*** Opening of AVAILABLE RECORDS ***

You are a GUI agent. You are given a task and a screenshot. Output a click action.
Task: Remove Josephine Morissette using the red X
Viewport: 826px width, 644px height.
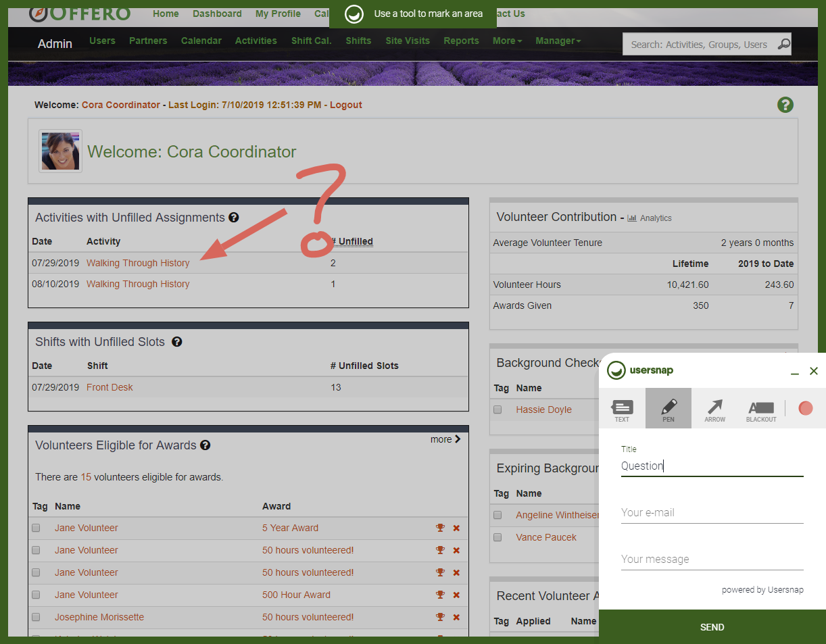coord(456,617)
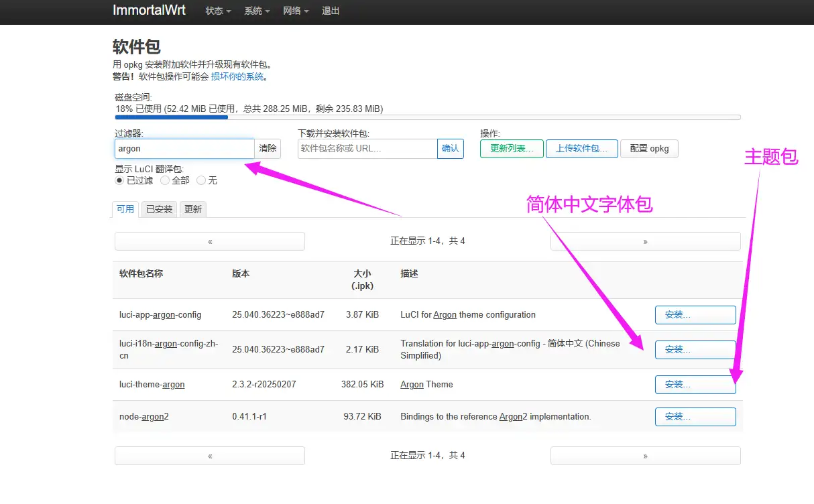
Task: Install the luci-theme-argon package
Action: coord(695,384)
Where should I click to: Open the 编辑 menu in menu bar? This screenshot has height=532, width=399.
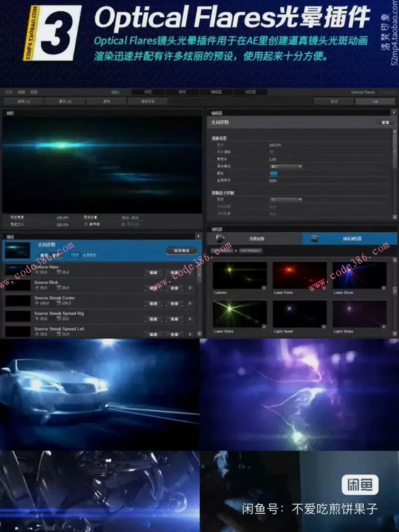click(x=21, y=92)
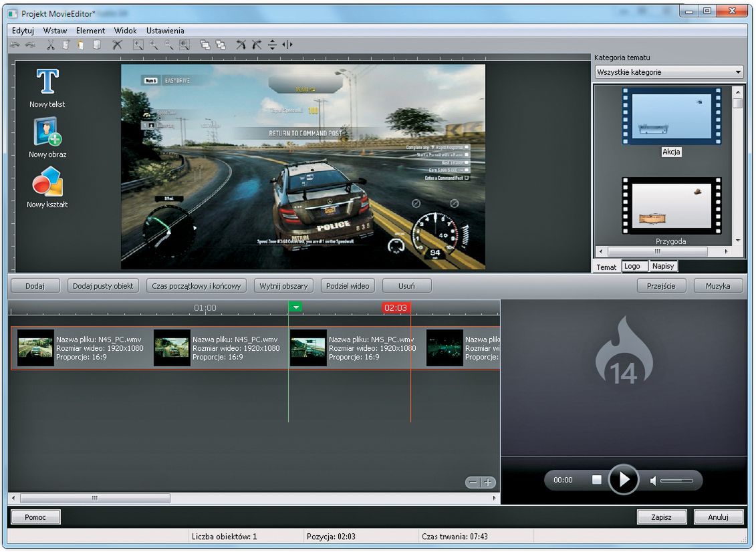Mute audio via the speaker icon
This screenshot has height=552, width=756.
coord(653,480)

*** Close of AVAILABLE RECORDS ***

WORK TASK >> Beginning at the line that contains "Task: Remove Josephine" and ending at the last line of the data, return each line exactly; no picture belongs in the copy.

YOUR RESPONSE >>
Task: Remove Josephine Morissette using the red X
Viewport: 826px width, 644px height.
coord(456,617)
Task: Install the luci-theme-argon package
Action: coord(695,384)
Where should I click to: Open the 编辑 menu in menu bar? This screenshot has height=532, width=399.
click(x=21, y=92)
Mute audio via the speaker icon
This screenshot has height=552, width=756.
coord(653,480)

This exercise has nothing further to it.